***** AVAILABLE DATA
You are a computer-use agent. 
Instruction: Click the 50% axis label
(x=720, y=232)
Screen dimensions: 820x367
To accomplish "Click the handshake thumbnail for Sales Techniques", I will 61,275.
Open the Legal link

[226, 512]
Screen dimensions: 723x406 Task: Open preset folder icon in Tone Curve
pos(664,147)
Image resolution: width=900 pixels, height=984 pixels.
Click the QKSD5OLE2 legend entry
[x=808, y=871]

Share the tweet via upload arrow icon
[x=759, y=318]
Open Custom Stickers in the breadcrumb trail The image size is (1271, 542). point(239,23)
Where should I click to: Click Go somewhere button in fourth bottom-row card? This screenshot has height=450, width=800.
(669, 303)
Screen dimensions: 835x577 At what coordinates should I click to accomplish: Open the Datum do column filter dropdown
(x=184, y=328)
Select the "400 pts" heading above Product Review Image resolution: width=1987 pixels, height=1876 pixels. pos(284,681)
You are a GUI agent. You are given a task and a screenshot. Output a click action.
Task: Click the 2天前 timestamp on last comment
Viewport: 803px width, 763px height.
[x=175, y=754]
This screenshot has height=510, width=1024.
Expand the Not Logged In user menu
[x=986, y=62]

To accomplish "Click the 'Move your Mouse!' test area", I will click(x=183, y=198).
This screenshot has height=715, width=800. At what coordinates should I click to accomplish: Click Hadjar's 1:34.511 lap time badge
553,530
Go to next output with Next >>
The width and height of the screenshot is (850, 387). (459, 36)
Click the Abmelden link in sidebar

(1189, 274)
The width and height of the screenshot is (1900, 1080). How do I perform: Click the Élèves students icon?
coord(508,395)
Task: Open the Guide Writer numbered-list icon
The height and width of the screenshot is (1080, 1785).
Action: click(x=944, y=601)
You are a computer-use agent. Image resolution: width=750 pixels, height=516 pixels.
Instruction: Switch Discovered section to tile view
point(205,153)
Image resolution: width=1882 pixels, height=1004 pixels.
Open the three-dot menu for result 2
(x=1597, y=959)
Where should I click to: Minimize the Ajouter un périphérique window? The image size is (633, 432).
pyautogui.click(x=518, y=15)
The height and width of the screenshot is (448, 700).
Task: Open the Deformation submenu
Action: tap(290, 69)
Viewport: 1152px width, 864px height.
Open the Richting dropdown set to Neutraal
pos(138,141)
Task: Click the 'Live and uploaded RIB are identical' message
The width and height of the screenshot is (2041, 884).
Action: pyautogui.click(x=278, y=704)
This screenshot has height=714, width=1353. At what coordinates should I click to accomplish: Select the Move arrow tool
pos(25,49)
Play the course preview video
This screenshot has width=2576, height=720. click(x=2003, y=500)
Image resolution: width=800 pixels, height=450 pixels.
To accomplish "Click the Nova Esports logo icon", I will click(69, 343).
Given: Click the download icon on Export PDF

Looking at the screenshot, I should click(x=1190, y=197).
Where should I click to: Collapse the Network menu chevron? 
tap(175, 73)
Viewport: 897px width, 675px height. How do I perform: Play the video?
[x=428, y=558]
**********
- _TASK PROMPT_
Retype the entries shown above. Keep every word exactly as it is.

- _WRITTEN ANSWER_
You are a computer-use agent. 
Instruction: Click the 50% axis label
(x=720, y=232)
Screen dimensions: 820x367
To accomplish "Click the handshake thumbnail for Sales Techniques", I will 61,275.
Open the Legal link

[226, 512]
Screen dimensions: 723x406 Task: Open preset folder icon in Tone Curve
pos(664,147)
Image resolution: width=900 pixels, height=984 pixels.
Click the QKSD5OLE2 legend entry
[x=808, y=871]

Share the tweet via upload arrow icon
[x=759, y=318]
Open Custom Stickers in the breadcrumb trail The image size is (1271, 542). point(239,23)
Where should I click to: Click Go somewhere button in fourth bottom-row card? This screenshot has height=450, width=800.
(669, 303)
Screen dimensions: 835x577 At what coordinates should I click to accomplish: Open the Datum do column filter dropdown
(x=184, y=328)
Select the "400 pts" heading above Product Review Image resolution: width=1987 pixels, height=1876 pixels. pos(284,681)
You are a GUI agent. You are given a task and a screenshot. Output a click action.
Task: Click the 2天前 timestamp on last comment
Viewport: 803px width, 763px height.
[x=175, y=754]
This screenshot has height=510, width=1024.
Expand the Not Logged In user menu
[x=986, y=62]

To accomplish "Click the 'Move your Mouse!' test area", I will click(x=183, y=198).
This screenshot has height=715, width=800. At what coordinates should I click to accomplish: Click Hadjar's 1:34.511 lap time badge
553,530
Go to next output with Next >>
The width and height of the screenshot is (850, 387). (459, 36)
Click the Abmelden link in sidebar

(1189, 274)
The width and height of the screenshot is (1900, 1080). How do I perform: Click the Élèves students icon?
coord(508,395)
Task: Open the Guide Writer numbered-list icon
The height and width of the screenshot is (1080, 1785).
Action: click(x=944, y=601)
You are a computer-use agent. Image resolution: width=750 pixels, height=516 pixels.
Instruction: Switch Discovered section to tile view
point(205,153)
Image resolution: width=1882 pixels, height=1004 pixels.
Open the three-dot menu for result 2
(x=1597, y=959)
Where should I click to: Minimize the Ajouter un périphérique window? The image size is (633, 432).
pyautogui.click(x=518, y=15)
The height and width of the screenshot is (448, 700).
Task: Open the Deformation submenu
Action: tap(290, 69)
Viewport: 1152px width, 864px height.
Open the Richting dropdown set to Neutraal
pos(138,141)
Task: Click the 'Live and uploaded RIB are identical' message
The width and height of the screenshot is (2041, 884).
Action: pyautogui.click(x=278, y=704)
This screenshot has height=714, width=1353. At what coordinates should I click to accomplish: Select the Move arrow tool
pos(25,49)
Play the course preview video
This screenshot has width=2576, height=720. click(x=2003, y=500)
Image resolution: width=800 pixels, height=450 pixels.
To accomplish "Click the Nova Esports logo icon", I will click(69, 343).
Given: Click the download icon on Export PDF

Looking at the screenshot, I should click(x=1190, y=197).
Where should I click to: Collapse the Network menu chevron? 
tap(175, 73)
Viewport: 897px width, 675px height. How do I perform: Play the video?
[x=428, y=558]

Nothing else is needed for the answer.